Save Our Communities (Justice For All) supports the disgust of D.A. David Stanton, of the Washoe County District Attorney's Office, in the action of the parole board.
I would greatly appreciate, in the future, being notified at the above address, of any future early release, to enable a member of our group to attend the parole meeting.
Very Respectfully Yours,
President of Justice For All
Reno, Nevada Chapter
Sergio Quadras was convicted on a charge he abused his 20-month old
stepson by slamming the baby's head against a bed frame resulting in a
skull fracture. On a videotaped confession, Quadros admitted to the child
abuse. "He wanted to hurt the child and he wanted to hurt it more.
That showed me someone who is really disturbed", stated David Stanton,
chief deputy district attorney.
Quadros was sentenced on December 2, 1994 to a five year sentence on a felony child abuse charge, a felony which is punishable by up to 20 years. Stanton had pushed for at least a 10 year prison term while Quadros' defense pleaded for probation, claiming his former client had paid for his mistake. Ironically, the entire family, including the mother of the victim and other family members, were urging an early release. Quadros is set to be released from Ely State Prison on December 1, 1995 against the wishes of many members of the community.
We would like to express our deepest gratitude to Joe Anderson, Bob
Carreiro, Gene Gaither, Shirley Parish, Madonna Pitrucha, (Pat Mancuso
if Pat Teer hadn't messed up) and Austin County allies who were supportive
to family members as Mark Frederick's murderer again starts through the
court system after two trials, four times through the Court of Criminal
Appeals and two times through the Supreme Court. Anyone that has been in
the court situation knows that words can never express the gratitude and
appreciation you feel for friends that give of themselves at this critical
time. Let's start giving awards of honor! And thanks to all who were there
in spirit but could not be there in person.
On October 27, 1995, Billy George Hughes, Jr., was granted indigent status as we knew he would. From the witness stand, he claimed he had not worked his businesses in two years. Forgive us if we don't believe this con man who has told more untruths than stars in the sky. Too bad for all us taxpayers!
Compliments to Judge Stilley (visiting judge) who asked Pat Teer if she wanted to make any statements.
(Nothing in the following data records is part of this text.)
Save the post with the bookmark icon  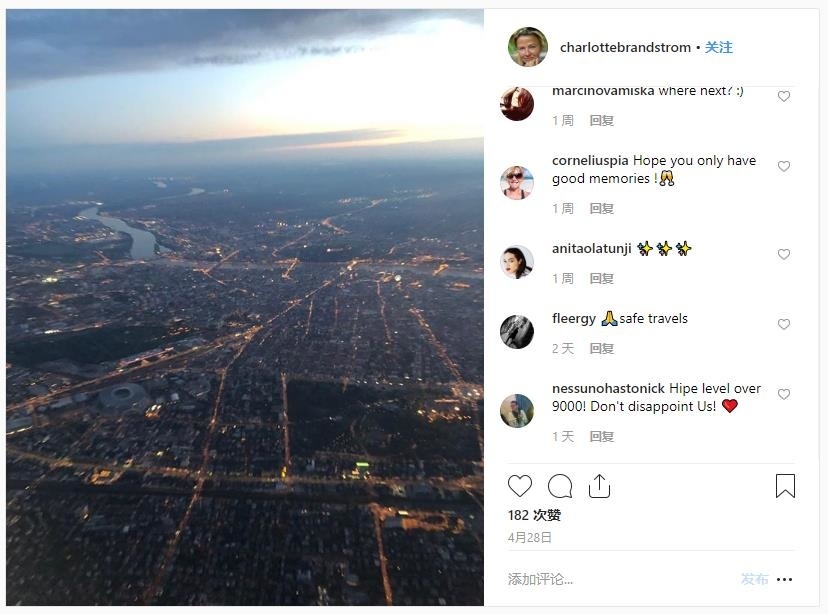point(785,486)
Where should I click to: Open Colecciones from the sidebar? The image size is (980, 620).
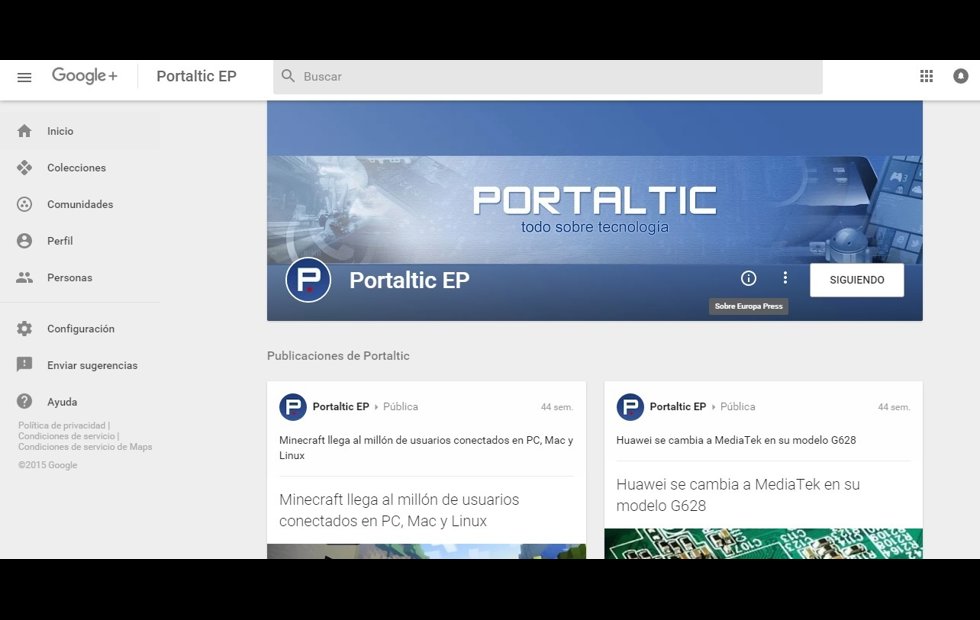[76, 168]
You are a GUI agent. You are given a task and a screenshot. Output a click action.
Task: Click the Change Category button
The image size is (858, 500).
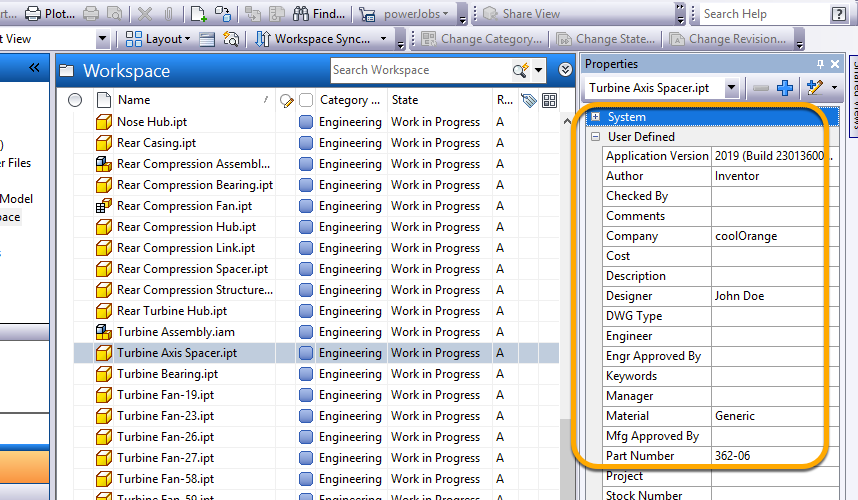pyautogui.click(x=484, y=39)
He was one of the first judges to allow victims' impact statements into court record, eulogizing Trooper II Mark Alan Frederick and petitions referencing the hearing as part of the victim's impact. I was allowed to state my beliefs that Hughes had already had seven years of Habeas Corpus while defense attorney Michael Maness loudly protested. Judge Stilley is a no-nonsense judge and runs a strict court though, because he does not want any of his court's cases to be overturned. In my 19-year opinion, this case was not overturned because of court error.
We would like to also give medals to those fine folk who wrote letters of testament and signed petitions. We cannot allow U.S. Magistrate Stephen Capelle to silence the voice of the public protesting unfair justice. The names and addresses must be held in strict confidence, not be limited or given to the inmates!